START Raw data

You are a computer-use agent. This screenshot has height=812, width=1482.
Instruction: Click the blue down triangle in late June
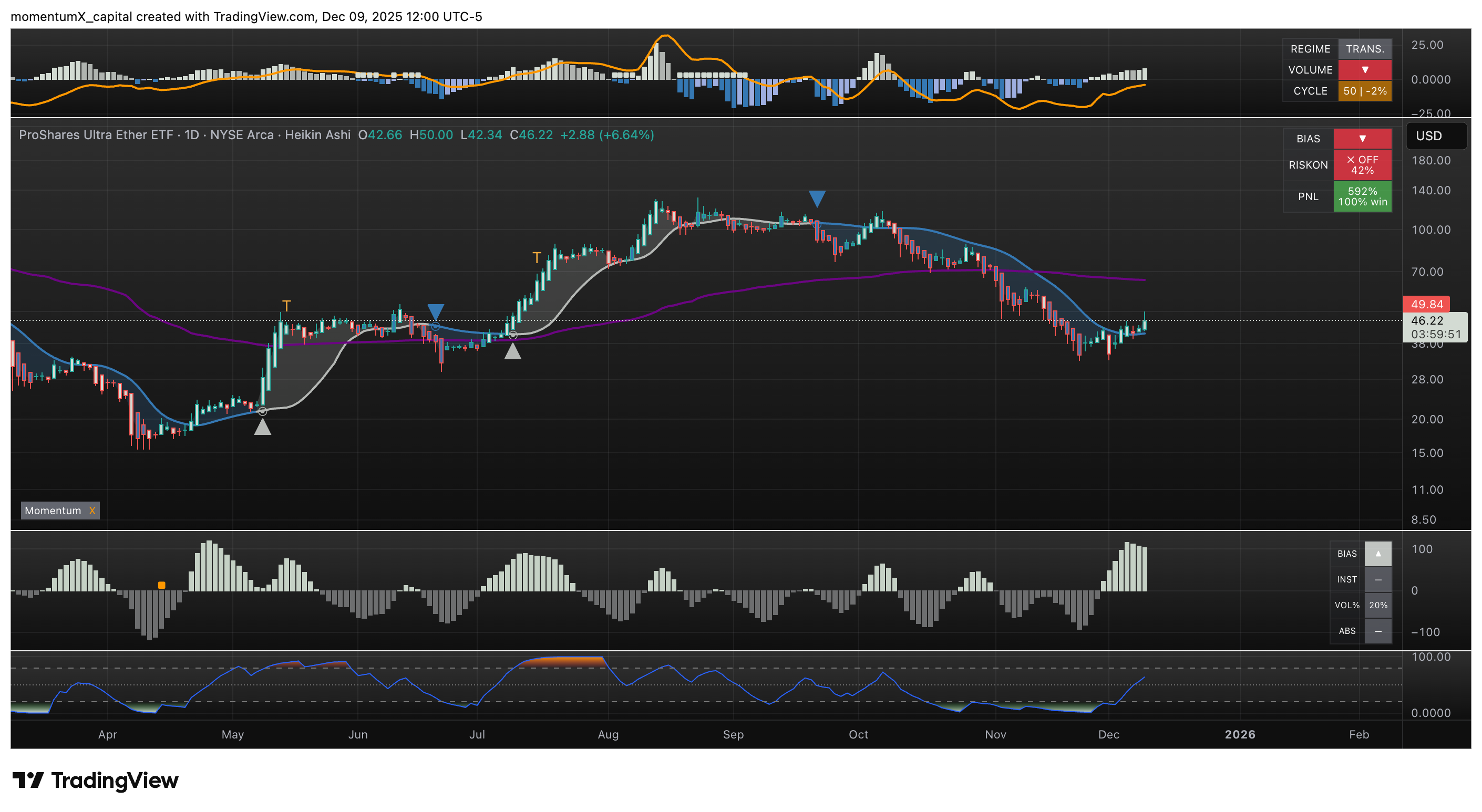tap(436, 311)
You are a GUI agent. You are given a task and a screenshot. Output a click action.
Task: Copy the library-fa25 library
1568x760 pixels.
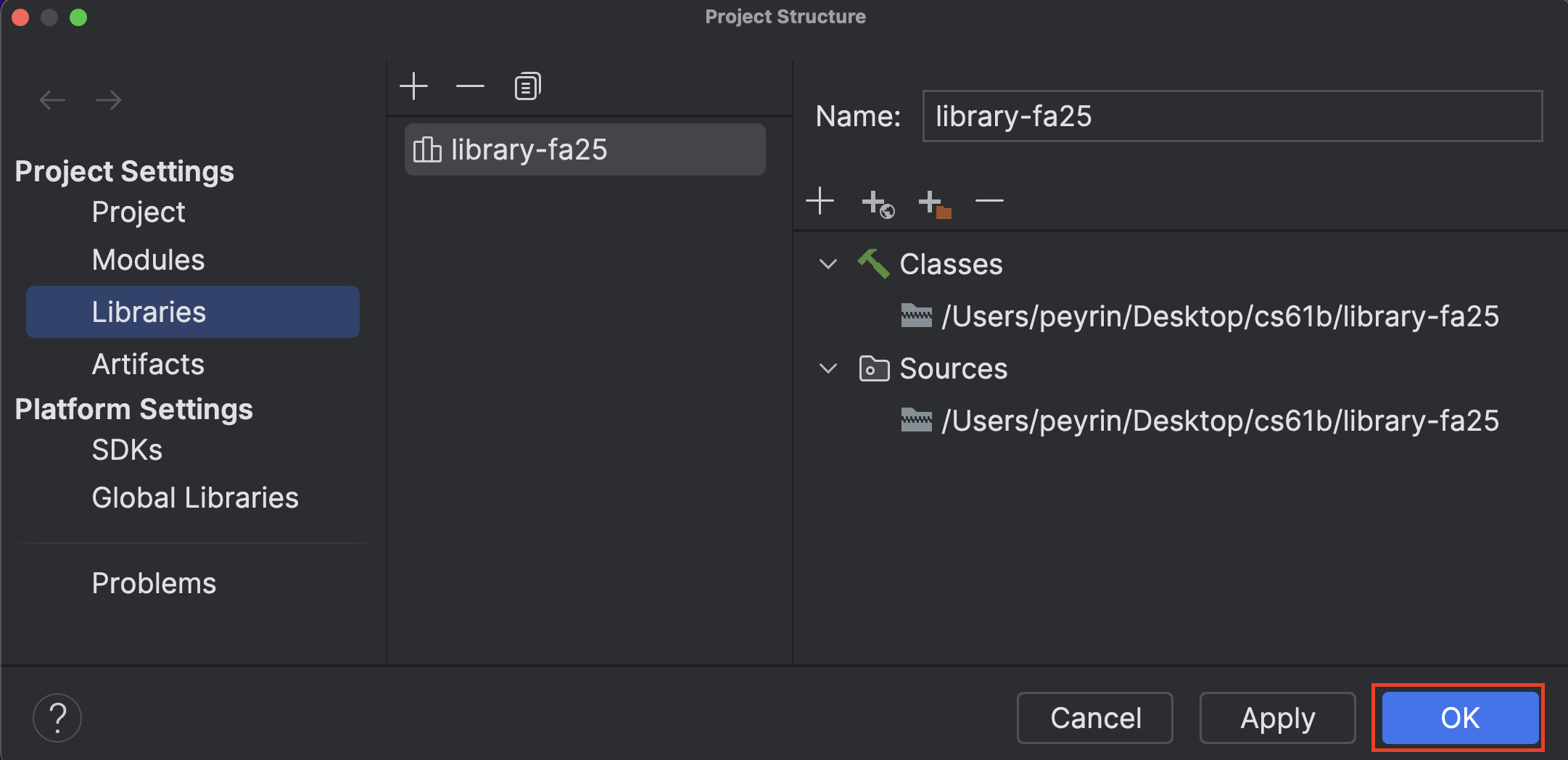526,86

END Raw data

Aim of the task: Pictures do not go in the copy. Write out exactly the lines from the line containing "You are a GUI" through the last line of the listing.

Answer box:
You are a GUI agent. You are given a task and a screenshot. Output a click action.
Task: Copy the library-fa25 library
1568x760 pixels.
526,86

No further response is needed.